- [Excerpt]:
*****
Project

General

Profile

Bug #13806

StringIO encoding conversion

Added by lloeki (Loic Nageleisen) over 2 years ago. Updated over 2 years ago.

Status:
Closed
Priority:
Normal
Assignee:
-
Target version:
-
ruby -v:
ruby 2.4.1p111 (2017-03-22 revision 58053) [x86_64-darwin16]
[ruby-core:82349]

Description

StringIO's doc page says:

Pseudo I/O on String object.

Commonly used to simulate $stdio or $stderr

As it turns out, this is precisely my use case, as I was writing some tests that boiled down to something like a (highly simplified) this:

s = StringIO.new("foo")
stuff.new(s).do_something
assert_equal "foo", s.tap(&:rewind).read

The result of which was in my case:

--- expected
+++ actual
@@ -1,2 +1,2 @@
-"foo"
+# encoding: ASCII-8BIT
+""

Indeed I had a bug so my test was supposed to fail ("foo" vs "") but what caught my eye was the encoding issue.

So I did some comparison tests, and behaviours differ significantly:

f = File.open("foo", File::CREAT | File::RDWR)
f.write("foo")                          # => 3
f.rewind                                # => 0
f.internal_encoding                     # => nil
f.external_encoding                     # => nil
f.read.encoding     # reads "foo"       # => #<Encoding:UTF-8>
f.read.encoding     # reads "" at EOF   # => #<Encoding:UTF-8>
s = StringIO.new("foo")                 # => #<StringIO:0x007f879e9e54d0>
s.internal_encoding                     # => nil
s.external_encoding                     # => #<Encoding:UTF-8>
s.read.encoding     # reads "foo"       # => #<Encoding:UTF-8>
s.read.encoding     # reads "" at EOF   # => #<Encoding:ASCII-8BIT>

There's that subtle little issue at EOF. So, what about "w+"?:

f = File.open("foo", "w+")              # => #<File:foo>
f.write("foo")                          # => 3
f.rewind                                # => 0
f.internal_encoding                     # => nil
f.external_encoding                     # => nil
f.read.encoding     # reads "foo"       # => #<Encoding:UTF-8>
f.read.encoding     # reads "" at EOF   # => #<Encoding:UTF-8>
s = StringIO.new("foo", "w+")           # => #<StringIO:0x007f879e81f268>
s.internal_encoding                     # => nil
s.external_encoding                     # => #<Encoding:UTF-8>
s.read.encoding     # reads "foo"       # => #<Encoding:ASCII-8BIT>
s.read.encoding     # reads "" at EOF   # => #<Encoding:ASCII-8BIT>

Somehow it makes StringIO always behave as binary on #read. Hmmm.
*****
- [Information provided]:

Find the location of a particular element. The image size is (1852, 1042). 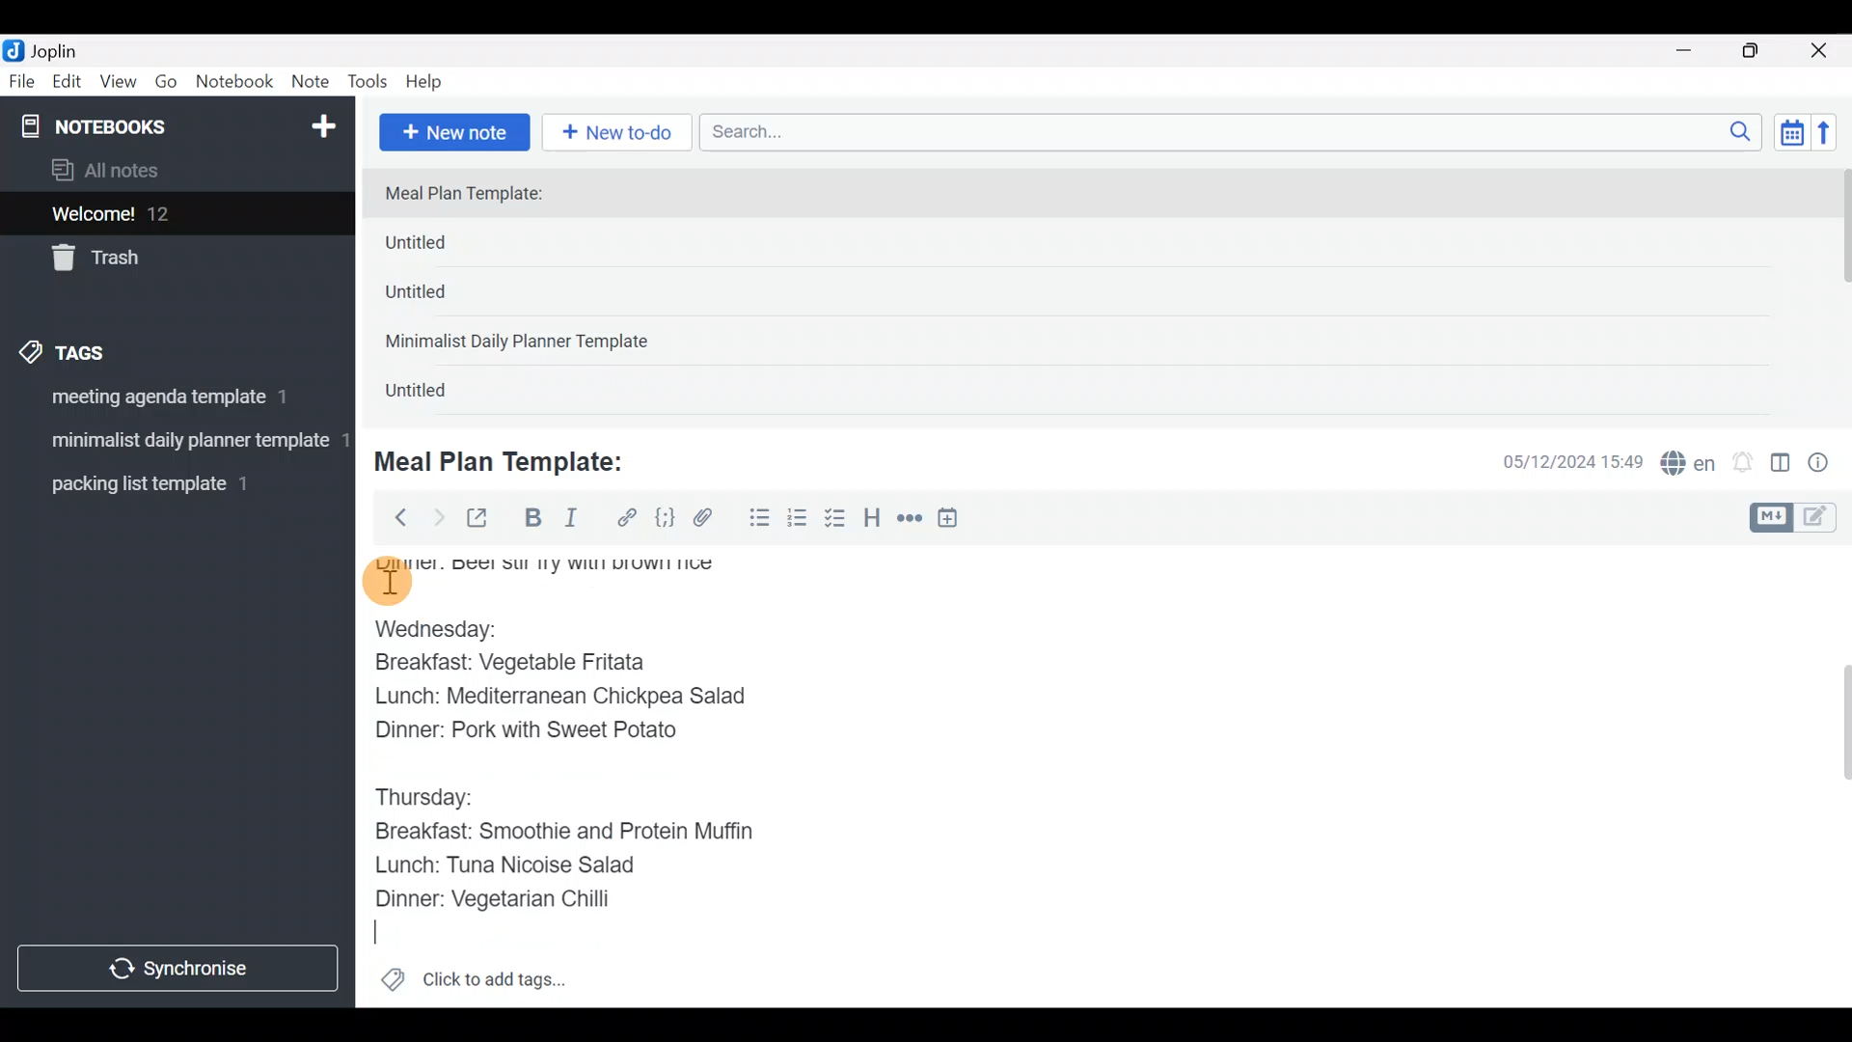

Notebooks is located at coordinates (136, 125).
*****
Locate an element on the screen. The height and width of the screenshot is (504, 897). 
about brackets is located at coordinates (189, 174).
*****
- [Objective]:
Decide whether each statement agrees with the StringIO bug report. For each, answer yes or no and quote the words from the report that settle it.
(a) The writer's test was supposed to pass.
(b) The writer was using StringIO to simulate standard output or error, as the doc page describes.
(c) The writer concludes that StringIO always behaves as binary on #write.
Work only from the StringIO bug report.

- [Reply to the exercise]:
(a) No: "Indeed I had a bug so my test was supposed to fail"
(b) Yes: "As it turns out, this is precisely my use case"
(c) No: "Somehow it makes StringIO always behave as binary on #read."